Second. Justice Perell doesn’t use the “reasonable expectation of privacy” concept to delineate whether or not there has been an intrusion. I wish he did. For clarity’s sake, I’d like to see a merging of the REP doctrine developed in the Charter jurisprudence with the tort analysis. We’re talking about the same thing.

Third. Justice Perell was able to view the incident through a technical lens, analyzing each data element on its own and not in the broader context. Compare how he viewed the matter to the Toronto Star editors of this article. The difference is amazing.

Fourth. I don’t read paragraph 153 as endorsement of so-called “third-party doctrine.” Rather, it’s a very broad finding about the publicity of contact information. Contact information is too public in its quality to attract the protection of the common law, says Justice Perell. Compare this view to that of the Alberta OPIC, who has found that the loss of e-mail addresses alone (to a hacker, mind you) gives rise to a “real risk of significant harm.” Justice Perell’s finding (consistent with Jones v Tsige) suggests that the privacy statutes offer greater protection than the common law.

Fifth, I can’t help but think we’ll be litigating about what is and isn’t a breach of privacy for an eternity.

Broutzas v. Rouge Valley Health System, 2018 ONSC 6315 (CanLII).

In snooping investigations, disclose the logs

When an employer confronts an employee with an allegation of improper access to personal information, it is important to give the employee the event log data that proves the allegation. It may often be voluminous and difficult to interpret, but presenting a general allegation or summarizing events without particulars will give the employee a good reason to deny the allegation.

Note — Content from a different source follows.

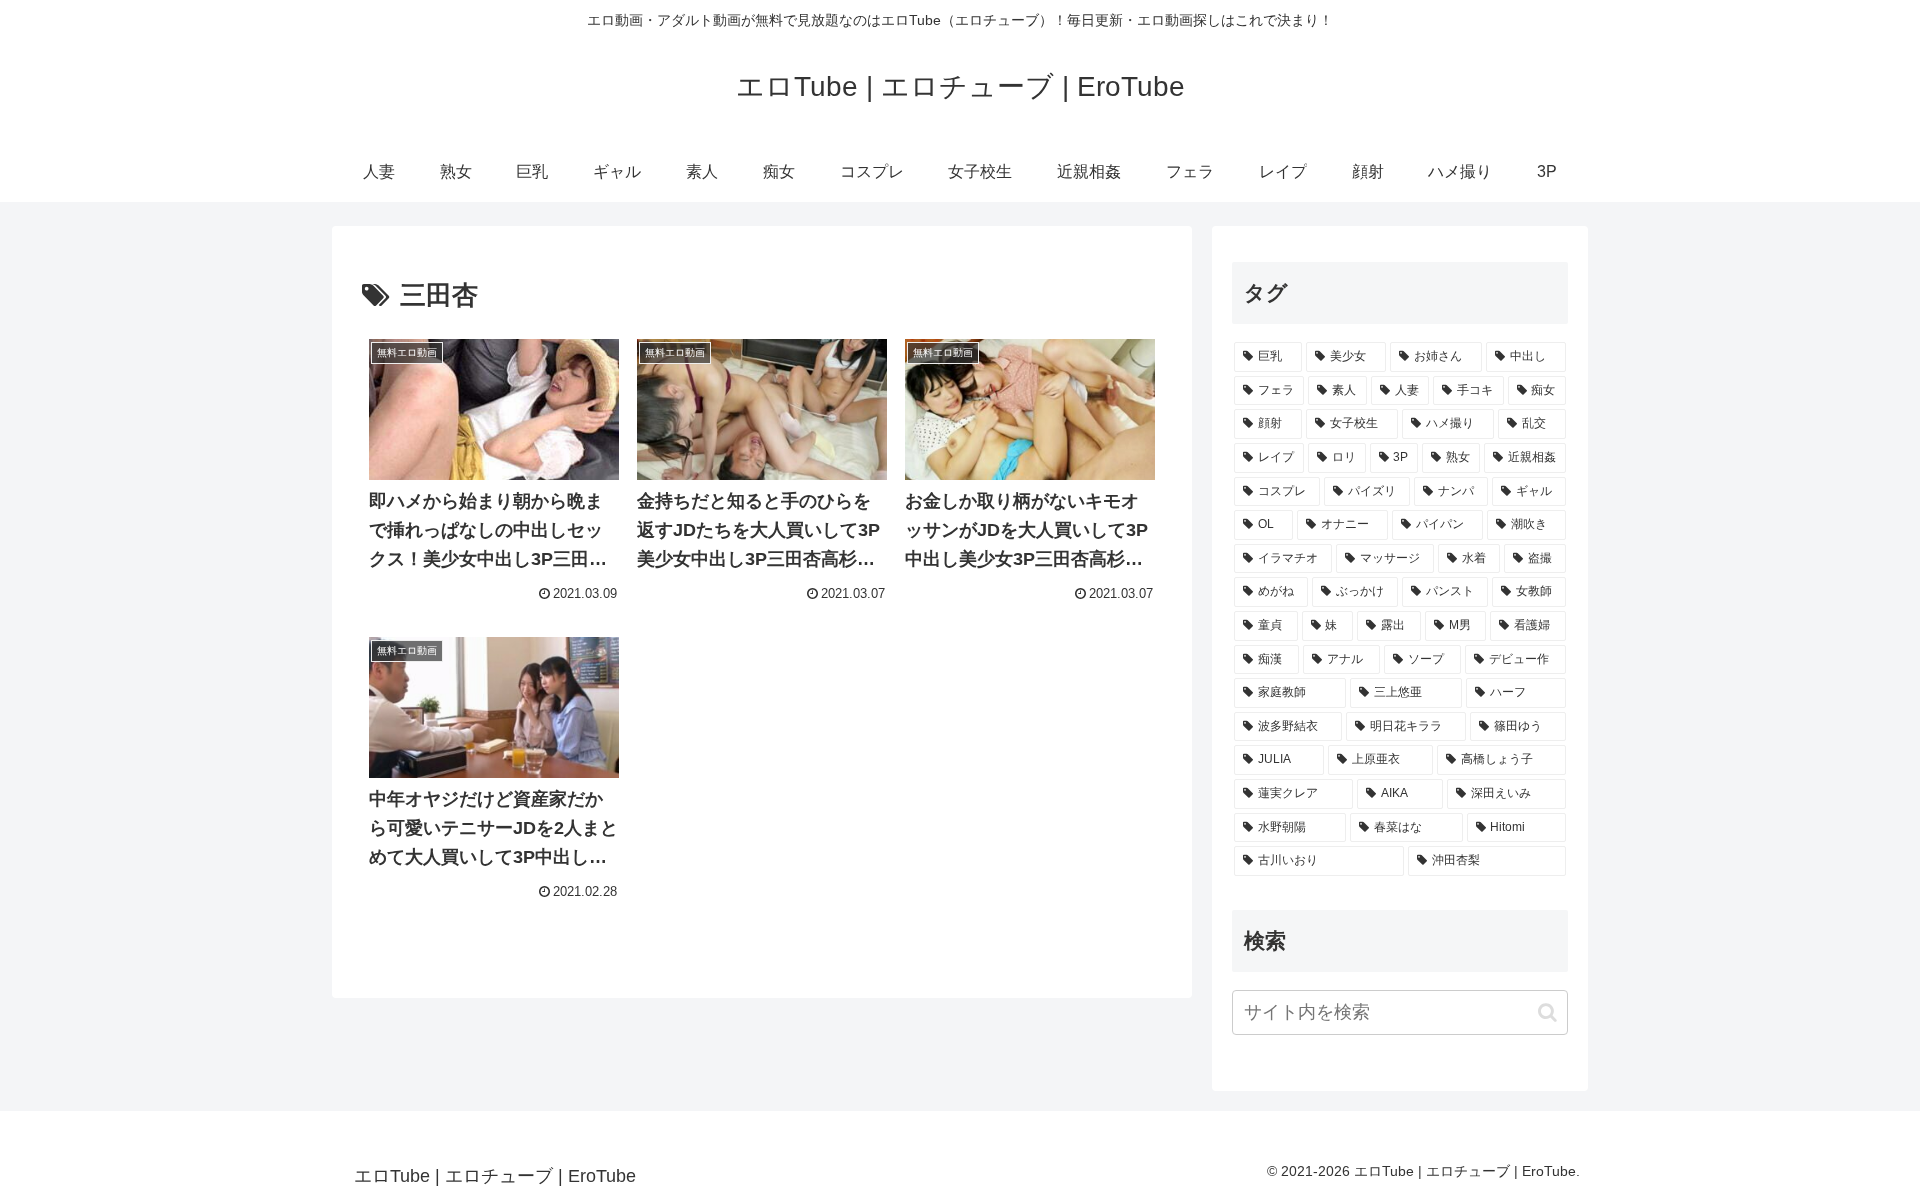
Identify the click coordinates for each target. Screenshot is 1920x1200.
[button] (1547, 1012)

This is what happened in this very illustrative British Columbia case in which an arbitrator held he could not infer dishonesty from the grievor’s initial failure to admit wrongdoing because the grievor had not been given log data. Also, if an employee continues to deny responsibility, log data can be difficult to rely upon; even if it can be established to be authentic, there are issues about presenting log data in a meaningful and privacy-protective way. An early admission can go a long way.

Fraser Health Authority (Royal Columbian Hospital) v British Columbia Nurses’ Union, 2017 CanLII 72384 (BC LA).

IPC addresses PHIPA request for raw data

On September 29th, the IPC/Ontario held that PHIPA governs and provides a right of access to “raw data” about an identifiable individual. It also held that raw data is not subject to the right of access unless it can reasonably be severed from the repositories in which it is retained. The IPC said:

Having regard to the evidence before me, I conclude that where the extraction of the complainant’s information can be done through the development of conventional custom queries by hospital staff, based on information in reporting views available to the hospital, the complainant’s information can be reasonably severed for the purpose of section 52(3) of the Act.  The hospital’s obligation to provide access to this information, if the complainant wishes to pursue it, is met by providing him with the results of such queries.  The information need not be in native format, but can be in the format in which those results are generated through such queries.

“Reporting views” are tools that make generating certain types of reports from databases easier. The IPC has suggested that hospitals must provide access to data that can be extracted based on such tools together with “conventional queries”. Hospitals can charge a requesters a fee that represents reasonable cost recovery.

St. Michael’s Hospital (Re), 2017 CanLII 70006 (ON IPC).